Physical characteristics
- Source: Green Swamp
- • location: Branchborough, Florida
- • coordinates: 28°16′28″N 82°05′38″W﻿ / ﻿28.27444°N 82.09389°W
- Mouth: Hillsborough Bay
- • location: Tampa, Florida
- • coordinates: 27°56′16″N 82°27′43″W﻿ / ﻿27.93778°N 82.46194°W
- Length: 60 mi (97 km)
- Basin size: 740 sq mi (1,900 km^{2})

Basin features
- • left: Blackwater Creek, Flint Creek
- • right: New River

= Hillsborough River (Florida) =

River in the United States of America

The Hillsborough River is a river located in the state of Florida in the United States. It arises in the Green Swamp near the juncture of Hillsborough, Pasco and Polk counties, and flows 60 mi through Pasco and Hillsborough Counties to an outlet in the city of Tampa on Hillsborough Bay. The name Hillsborough River first appeared on a British map in 1769. At the time, the Earl of Hillsborough was the British Secretary of State for the Colonies, and thus controlled the pensions of the surveyors working in the American colonies, which included East Florida.

==History==
Geological data estimates that the Hillsborough River has been flowing for about 27,000 years. It is estimated humans first made their way to this area 12,000 - 15,000 years ago.

In the late 18th century the watershed of the Hillsborough River was a land covered by a rich, old-growth forest. Bald cypress trees grew up several hundred feet into the air, and some were more than 3,000 years old. In the mid to late 18th, 19th and early 20th centuries the growth forests began to be logged, changing the ecosystem.
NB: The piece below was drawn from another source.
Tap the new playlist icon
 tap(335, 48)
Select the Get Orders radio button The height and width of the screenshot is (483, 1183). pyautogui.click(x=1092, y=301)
When Europeans first reached Florida, the area around Tampa Bay and all of the watershed of the Hillsborough River was occupied by people of the Safety Harbor culture. Two chiefdoms of the Safety Harbor culture, Mocoso and Pohoy, were adjacent to where the Hillsborough River entered Tampa Bay. Hernando de Soto landed on the south side of Tampa Bay in 1539 and passed through Mocoso on his way north. By the early 18th century the people of the Safety Harbor culture, through disease and slavery, are nearly exterminated.

===Timeline===

(1757) A survey of the Hillsborough River is done by Don Francisco Maria Celi, pilot of the Spanish Royal Fleet. He ventures up to the Temple Terrace area in search of longleaf pine to use as masts for his ships. He names the pine forest of the area "El Pinal de la Cruz de Santa Teresa" or "The Pines of the Cross of Saint Teresa". There is a plaque commemorating his exploration at Riverhills Park in Temple Terrace.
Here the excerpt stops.